◆ **Exercise instructions**
Please retype every record below exactly, leaving the pictures out.

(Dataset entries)
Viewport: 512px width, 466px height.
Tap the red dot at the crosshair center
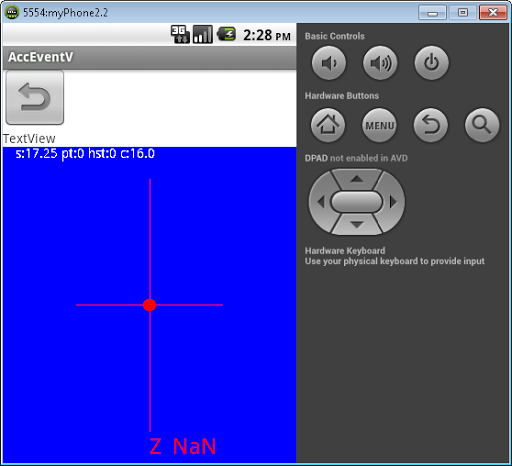click(x=150, y=305)
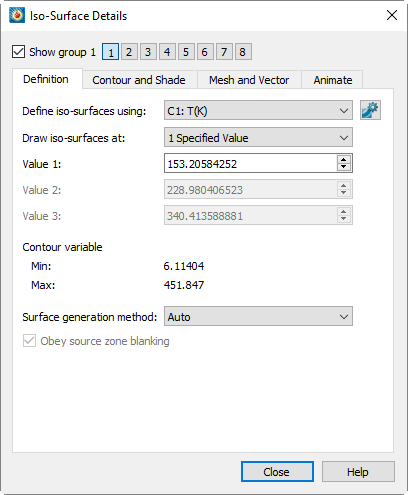Toggle Obey source zone blanking checkbox
Viewport: 408px width, 495px height.
[x=29, y=341]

◆ **Final answer**
Viewport: 512px width, 466px height.
Tap the red dot at the crosshair center
click(x=150, y=305)
Toggle Obey source zone blanking checkbox
Viewport: 408px width, 495px height.
[x=29, y=341]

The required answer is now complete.